The UN’s Food and Agricultural Organization has forecast North Korea would suffer a food shortfall of 1.66 million metric tons this year because of last year’s heavy floods, which destroyed much of the country’s rice and corn harvests.

Meanwhile, prices of staple foods in capital Pyongyang have doubled over the past year and are now at their highest recorded levels since 2004, the WFP said.

Rice, for instance, now costs about 2,000 won ($14.30 dollars) per kg, up from 700 to 900 won in April last year in a country where the average worker’s salary is 6,000 won per month.

“WFP has long warned that last year’s floods would exacerbate DPRK’s chronic food problem, and we are now seeing the effects in the markets,” said Jean-Pierre de Margerie, WFP’s country director in Pyongyang.

“It is obvious that more food imports and external food aid will be needed this year.”

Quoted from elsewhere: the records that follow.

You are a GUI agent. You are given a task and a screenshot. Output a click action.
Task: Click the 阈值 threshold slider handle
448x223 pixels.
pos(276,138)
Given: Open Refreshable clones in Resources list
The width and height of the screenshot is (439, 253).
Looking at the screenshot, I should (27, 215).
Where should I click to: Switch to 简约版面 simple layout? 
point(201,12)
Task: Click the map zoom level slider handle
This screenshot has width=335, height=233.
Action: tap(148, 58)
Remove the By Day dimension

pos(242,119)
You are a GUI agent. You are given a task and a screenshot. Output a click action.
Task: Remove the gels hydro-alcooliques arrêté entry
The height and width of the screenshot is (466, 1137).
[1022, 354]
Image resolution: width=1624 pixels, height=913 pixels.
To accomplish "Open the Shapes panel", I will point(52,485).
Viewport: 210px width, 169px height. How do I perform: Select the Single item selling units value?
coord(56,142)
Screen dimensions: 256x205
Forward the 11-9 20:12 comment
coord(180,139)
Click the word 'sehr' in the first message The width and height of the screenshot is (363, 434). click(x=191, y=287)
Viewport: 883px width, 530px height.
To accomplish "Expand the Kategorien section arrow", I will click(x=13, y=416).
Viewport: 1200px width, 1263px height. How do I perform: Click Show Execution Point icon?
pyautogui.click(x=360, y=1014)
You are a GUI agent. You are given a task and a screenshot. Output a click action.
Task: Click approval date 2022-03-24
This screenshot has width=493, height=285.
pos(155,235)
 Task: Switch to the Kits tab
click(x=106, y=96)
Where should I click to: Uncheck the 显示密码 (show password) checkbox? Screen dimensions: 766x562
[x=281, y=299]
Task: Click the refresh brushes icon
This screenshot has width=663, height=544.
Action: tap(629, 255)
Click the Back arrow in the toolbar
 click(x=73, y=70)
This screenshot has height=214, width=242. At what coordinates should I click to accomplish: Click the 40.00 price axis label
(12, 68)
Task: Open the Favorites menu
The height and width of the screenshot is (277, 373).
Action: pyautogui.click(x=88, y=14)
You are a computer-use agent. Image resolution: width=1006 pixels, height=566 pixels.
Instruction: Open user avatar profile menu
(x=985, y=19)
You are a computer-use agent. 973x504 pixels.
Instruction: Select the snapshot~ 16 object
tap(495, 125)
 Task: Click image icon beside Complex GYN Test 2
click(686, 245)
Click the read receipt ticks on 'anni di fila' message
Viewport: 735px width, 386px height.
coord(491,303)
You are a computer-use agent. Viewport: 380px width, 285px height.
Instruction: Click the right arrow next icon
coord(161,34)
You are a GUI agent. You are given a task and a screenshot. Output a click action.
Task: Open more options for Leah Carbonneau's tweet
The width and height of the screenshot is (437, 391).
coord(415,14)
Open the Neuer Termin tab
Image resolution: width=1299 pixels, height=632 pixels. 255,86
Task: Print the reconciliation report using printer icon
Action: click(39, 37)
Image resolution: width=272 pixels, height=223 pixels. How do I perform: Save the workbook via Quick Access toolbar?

The WFP estimated that more than 6.5 million people in North Korea suffer from food insecurity, a figure that it said could be expected to rise if action is not taken to address the growing food shortages.

The UN organization has appealed for world support in boosting its food supplies to North Korea, one of the world’s last communist states.

The WFP is facing rising costs on world markets in the purchase of such staple foods as rice, the price of which has more than doubled in the past year.